1.3. As proposed, I am now investigating the role of the small Rho/ GTPases (Rho, Rac, Cdc42) in MM cell adhesion, migration, and invasion, also focusing on participation of cytoskeletal proteins
1.4. Since the inhibitory effect of this neutralizing antibody is only partial, I will also test another VEGFR-inhibitor, newly developed by GlaxoBeecham Kline.
Specific Aim 2:
Raf-1 expression was shown in several MM cell line cells and patient MM cells.

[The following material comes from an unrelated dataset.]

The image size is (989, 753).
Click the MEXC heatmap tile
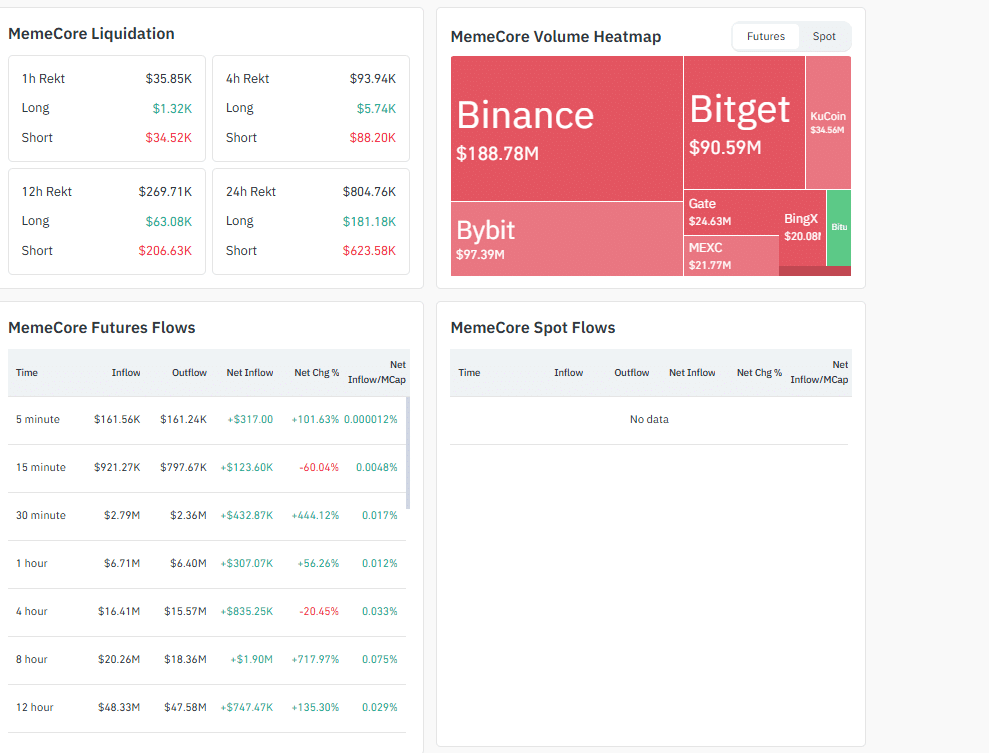(x=731, y=256)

Furthermore, I confirmed the 3-fold increase of Raf-1 activity upon stimulation with VEGF, and an ~ 8-fold increase of Raf-1 activity upon stimulation with IL-6. Interestingly, the use of the PI3-kinase inhibitor LY, although blocking Raf-1 activity, did not block MEK and ERK-1,2 phosphorylation. These preliminary data suggest that Raf-1 might not be the major MEKK in MM cells. I am now attempting to identify a possible alternative MEKK. I have available the Raf-1 antisense oligonucleotides (ISIS 5132/ CGP 69846A) to specifically block Raf-1 activation. In ongoing studies I will investigate the role of Raf-1 in MM cell proliferation, survival, and migration in more detail.
Specific Aim 3:
As proposed, I investigated whether VEGF, like IL-6, can protect against Dex- and IR-induced apoptosis. Preliminary results show no/ weak antiapoptotic effects of VEGF on Dex- and IR- induced apoptosis in MM cells. In ongoing studies including also other apoptotic triggers, I will confirm these results. Furthermore, I will investigate the effects of antisense-Raf-1, RAFTK and SHP2 on IL-6- , IGF-I- , and VEGF- treated MM cells after exposure to IR, Dex, and and different drugs that are currently investigated in this lab.
In order to investigate VEGF-induced expression pattern in MM cells, I additionally isolated mRNA at different times after VEGF stimulation to perform oligonucleotide microarray analysis. By clustering the data, I aim to define further genes that are involved in VEGF-induced MM cell growth, survival, and migration.
New Specific Aim 4:
In extension to Specific Aim 3, I investigated in more detail the initial events of IL-6- and IGF-I- mediated signal transduction pathways leading to MM cell survival. Caveolae, specialized flask-shaped lipid rafts on the cell surface, are mainly composed of cholesterol, sphingolipids, and structural proteins, termed caveolins; functionally, these plasma membrane microdomains have been implicated in signal transduction and transmembrane transport. My preliminary data show for the first time the existence of caveolae, usually absent in blood cells, in MM cells by RT-PCR, western blot and transmission electron microscopy. My results also seem to indicate a possible role of caveolin-1 as a diagnostic and prognostic factor in MM, as previously suggested for some solid tumors (prostate cancer, oesophageal cancer, …). Fractions of plasma membrane rafts obtained by a discontinuous sucrose gradient contain the IL-6-receptor signal transducing chain gp130 and IGF-IR, as well as Caveolin-1. The constitutive complex-formation of gp130 and IGF-IR with Caveolin-1 was further supported by co-immunoprecipitation. The functional relevance of these lipid raft microdomains in IL-6- and IGF-I- signal transduction was next investigated. Importantly, IL-6- and IGF-I- treatment triggered the recruitment of PI3-kinase to caveolae. To disrupt caveolae-biogenesis I first targeted cholesterol and second, caveolin-1. Cholesterol depletion by b-cyclodextrin inhibits PI3-kinase/ receptor/ Caveolin-1 complex-formation and eventually the activation of PI3-kinase by IL-6 and IGF-I. Consequently, b-cyclodextrin and inhibition of cholesterol biosynthesis by lovastatin also cause blockade of IL-6- and IGF-I- triggered Akt-1/ PKB activation, leading to a decrease in overall MM cell survival. With the use of an inducible antisense-caveolin-1 containing vector, I am now trying to support these data demonstrating a key role of caveolae in the regulation of IL-6- and IGF-I-triggered survival mechanisms. Optimal plasmid-concentrations and transfection-timepoints were determined by usage of an eGFP-vector. Co-transfections with eGFP and Caveolin-1 will be performed next. After sorting positive cells, I will either develop stable cell lines or use transiently transfected cells directly.